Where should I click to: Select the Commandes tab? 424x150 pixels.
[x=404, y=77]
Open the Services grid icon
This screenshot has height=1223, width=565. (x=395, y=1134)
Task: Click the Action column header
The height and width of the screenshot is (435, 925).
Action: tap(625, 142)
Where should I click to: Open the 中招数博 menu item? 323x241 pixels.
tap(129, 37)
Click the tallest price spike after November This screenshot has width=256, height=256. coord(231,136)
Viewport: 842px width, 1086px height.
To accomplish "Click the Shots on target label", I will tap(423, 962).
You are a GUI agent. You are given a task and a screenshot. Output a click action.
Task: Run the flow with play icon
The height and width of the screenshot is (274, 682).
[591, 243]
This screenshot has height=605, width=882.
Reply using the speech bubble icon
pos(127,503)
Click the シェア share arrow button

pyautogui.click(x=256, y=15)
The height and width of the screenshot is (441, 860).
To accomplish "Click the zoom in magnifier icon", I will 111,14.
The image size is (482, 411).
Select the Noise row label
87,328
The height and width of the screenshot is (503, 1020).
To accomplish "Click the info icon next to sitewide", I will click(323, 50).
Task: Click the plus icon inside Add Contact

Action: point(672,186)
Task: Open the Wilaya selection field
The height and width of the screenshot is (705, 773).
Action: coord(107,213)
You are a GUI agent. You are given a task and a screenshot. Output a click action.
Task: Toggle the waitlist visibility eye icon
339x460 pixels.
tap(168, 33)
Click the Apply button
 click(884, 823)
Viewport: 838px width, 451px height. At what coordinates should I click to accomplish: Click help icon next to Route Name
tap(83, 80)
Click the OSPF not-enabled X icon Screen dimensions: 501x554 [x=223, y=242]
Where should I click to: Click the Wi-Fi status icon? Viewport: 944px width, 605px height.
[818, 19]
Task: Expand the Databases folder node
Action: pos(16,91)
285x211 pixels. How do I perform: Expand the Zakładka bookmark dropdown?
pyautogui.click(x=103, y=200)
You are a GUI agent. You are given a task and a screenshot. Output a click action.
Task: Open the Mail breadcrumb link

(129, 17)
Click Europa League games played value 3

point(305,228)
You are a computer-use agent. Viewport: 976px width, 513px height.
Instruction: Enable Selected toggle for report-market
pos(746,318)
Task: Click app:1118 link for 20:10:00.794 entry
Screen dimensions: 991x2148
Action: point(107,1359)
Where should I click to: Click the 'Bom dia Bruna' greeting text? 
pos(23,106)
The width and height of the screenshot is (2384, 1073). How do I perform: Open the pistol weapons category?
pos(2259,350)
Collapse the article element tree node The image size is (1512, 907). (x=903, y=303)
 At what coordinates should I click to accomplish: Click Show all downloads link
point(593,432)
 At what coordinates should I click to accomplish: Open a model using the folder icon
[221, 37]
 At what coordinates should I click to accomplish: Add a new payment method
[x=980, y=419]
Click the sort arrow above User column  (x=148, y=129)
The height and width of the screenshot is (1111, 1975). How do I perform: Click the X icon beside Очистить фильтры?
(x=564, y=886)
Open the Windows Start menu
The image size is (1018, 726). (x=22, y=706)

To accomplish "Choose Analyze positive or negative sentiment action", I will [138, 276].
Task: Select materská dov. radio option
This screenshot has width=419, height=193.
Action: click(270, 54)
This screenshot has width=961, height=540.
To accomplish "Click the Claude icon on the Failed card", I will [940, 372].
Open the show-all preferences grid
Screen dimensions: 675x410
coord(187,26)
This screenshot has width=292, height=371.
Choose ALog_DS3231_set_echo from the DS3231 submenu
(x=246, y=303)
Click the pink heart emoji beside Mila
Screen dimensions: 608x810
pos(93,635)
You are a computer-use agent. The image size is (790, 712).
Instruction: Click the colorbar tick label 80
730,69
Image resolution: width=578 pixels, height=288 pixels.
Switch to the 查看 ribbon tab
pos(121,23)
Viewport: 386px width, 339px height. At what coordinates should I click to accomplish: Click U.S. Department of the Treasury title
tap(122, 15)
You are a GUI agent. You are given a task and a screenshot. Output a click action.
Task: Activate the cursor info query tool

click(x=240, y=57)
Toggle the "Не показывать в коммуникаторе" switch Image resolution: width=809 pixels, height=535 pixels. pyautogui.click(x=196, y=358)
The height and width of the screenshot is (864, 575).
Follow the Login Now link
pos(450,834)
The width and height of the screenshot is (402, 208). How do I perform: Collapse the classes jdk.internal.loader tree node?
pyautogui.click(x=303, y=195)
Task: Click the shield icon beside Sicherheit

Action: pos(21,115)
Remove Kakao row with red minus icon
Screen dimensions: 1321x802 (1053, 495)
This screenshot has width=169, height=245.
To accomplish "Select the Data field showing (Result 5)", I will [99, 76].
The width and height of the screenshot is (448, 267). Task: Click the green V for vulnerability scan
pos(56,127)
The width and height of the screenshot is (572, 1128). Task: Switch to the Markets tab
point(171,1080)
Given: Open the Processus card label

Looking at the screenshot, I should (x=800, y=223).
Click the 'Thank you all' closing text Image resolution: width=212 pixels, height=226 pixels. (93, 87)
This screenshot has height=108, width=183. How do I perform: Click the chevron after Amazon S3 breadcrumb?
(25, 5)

Problem statement –
Can you format all the records above as a numbered list, leaving out blank lines?

Answer to the task –
1. Where should I click to: Select the Commandes tab? 424x150 pixels.
2. [x=404, y=77]
3. Open the Services grid icon
4. This screenshot has height=1223, width=565. (x=395, y=1134)
5. Task: Click the Action column header
6. The height and width of the screenshot is (435, 925).
7. Action: tap(625, 142)
8. Where should I click to: Open the 中招数博 menu item? 323x241 pixels.
9. tap(129, 37)
10. Click the tallest price spike after November This screenshot has width=256, height=256. coord(231,136)
11. Viewport: 842px width, 1086px height.
12. To accomplish "Click the Shots on target label", I will tap(423, 962).
13. You are a GUI agent. You are given a task and a screenshot. Output a click action.
14. Task: Run the flow with play icon
15. The height and width of the screenshot is (274, 682).
16. [591, 243]
17. This screenshot has height=605, width=882.
18. Reply using the speech bubble icon
19. pos(127,503)
20. Click the シェア share arrow button
21. pyautogui.click(x=256, y=15)
22. The height and width of the screenshot is (441, 860).
23. To accomplish "Click the zoom in magnifier icon", I will 111,14.
24. The image size is (482, 411).
25. Select the Noise row label
26. 87,328
27. The height and width of the screenshot is (503, 1020).
28. To accomplish "Click the info icon next to sitewide", I will click(323, 50).
29. Task: Click the plus icon inside Add Contact
30. Action: point(672,186)
31. Task: Open the Wilaya selection field
32. The height and width of the screenshot is (705, 773).
33. Action: coord(107,213)
34. You are a GUI agent. You are given a task and a screenshot. Output a click action.
35. Task: Toggle the waitlist visibility eye icon
36. 339x460 pixels.
37. tap(168, 33)
38. Click the Apply button
39.  click(884, 823)
40. Viewport: 838px width, 451px height. At what coordinates should I click to accomplish: Click help icon next to Route Name
41. tap(83, 80)
42. Click the OSPF not-enabled X icon Screen dimensions: 501x554 [x=223, y=242]
43. Where should I click to: Click the Wi-Fi status icon? Viewport: 944px width, 605px height.
44. [818, 19]
45. Task: Expand the Databases folder node
46. Action: pos(16,91)
47. 285x211 pixels. How do I perform: Expand the Zakładka bookmark dropdown?
48. pyautogui.click(x=103, y=200)
49. You are a GUI agent. You are given a task and a screenshot. Output a click action.
50. Task: Open the Mail breadcrumb link
51. (129, 17)
52. Click Europa League games played value 3
53. point(305,228)
54. You are a computer-use agent. Viewport: 976px width, 513px height.
55. Instruction: Enable Selected toggle for report-market
56. pos(746,318)
57. Task: Click app:1118 link for 20:10:00.794 entry
58. Screen dimensions: 991x2148
59. Action: point(107,1359)
60. Where should I click to: Click the 'Bom dia Bruna' greeting text? 
61. pos(23,106)
62. The width and height of the screenshot is (2384, 1073). How do I perform: Open the pistol weapons category?
63. pos(2259,350)
64. Collapse the article element tree node The image size is (1512, 907). (x=903, y=303)
65.  At what coordinates should I click to accomplish: Click Show all downloads link
66. point(593,432)
67.  At what coordinates should I click to accomplish: Open a model using the folder icon
68. [221, 37]
69.  At what coordinates should I click to accomplish: Add a new payment method
70. [x=980, y=419]
71. Click the sort arrow above User column  (x=148, y=129)
72. The height and width of the screenshot is (1111, 1975). How do I perform: Click the X icon beside Очистить фильтры?
73. (x=564, y=886)
74. Open the Windows Start menu
75. The image size is (1018, 726). (x=22, y=706)
76. To accomplish "Choose Analyze positive or negative sentiment action", I will [138, 276].
77. Task: Select materská dov. radio option
78. This screenshot has width=419, height=193.
79. Action: click(270, 54)
80. This screenshot has width=961, height=540.
81. To accomplish "Click the Claude icon on the Failed card", I will [940, 372].
82. Open the show-all preferences grid
83. Screen dimensions: 675x410
84. coord(187,26)
85. This screenshot has width=292, height=371.
86. Choose ALog_DS3231_set_echo from the DS3231 submenu
87. (x=246, y=303)
88. Click the pink heart emoji beside Mila
89. Screen dimensions: 608x810
90. pos(93,635)
91. You are a computer-use agent. The image size is (790, 712).
92. Instruction: Click the colorbar tick label 80
93. 730,69
94. Image resolution: width=578 pixels, height=288 pixels.
95. Switch to the 查看 ribbon tab
96. pos(121,23)
97. Viewport: 386px width, 339px height. At what coordinates should I click to accomplish: Click U.S. Department of the Treasury title
98. tap(122, 15)
99. You are a GUI agent. You are given a task and a screenshot. Output a click action.
100. Task: Activate the cursor info query tool
101. click(x=240, y=57)
102. Toggle the "Не показывать в коммуникаторе" switch Image resolution: width=809 pixels, height=535 pixels. pyautogui.click(x=196, y=358)
103. The height and width of the screenshot is (864, 575).
104. Follow the Login Now link
105. pos(450,834)
106. The width and height of the screenshot is (402, 208). How do I perform: Collapse the classes jdk.internal.loader tree node?
107. pyautogui.click(x=303, y=195)
108. Task: Click the shield icon beside Sicherheit
109. Action: pos(21,115)
110. Remove Kakao row with red minus icon
111. Screen dimensions: 1321x802 (1053, 495)
112. This screenshot has width=169, height=245.
113. To accomplish "Select the Data field showing (Result 5)", I will [99, 76].
114. The width and height of the screenshot is (448, 267). Task: Click the green V for vulnerability scan
115. pos(56,127)
116. The width and height of the screenshot is (572, 1128). Task: Switch to the Markets tab
117. point(171,1080)
118. Given: Open the Processus card label
119. Looking at the screenshot, I should (x=800, y=223).
120. Click the 'Thank you all' closing text Image resolution: width=212 pixels, height=226 pixels. (93, 87)
121. This screenshot has height=108, width=183. How do I perform: Click the chevron after Amazon S3 breadcrumb?
122. (25, 5)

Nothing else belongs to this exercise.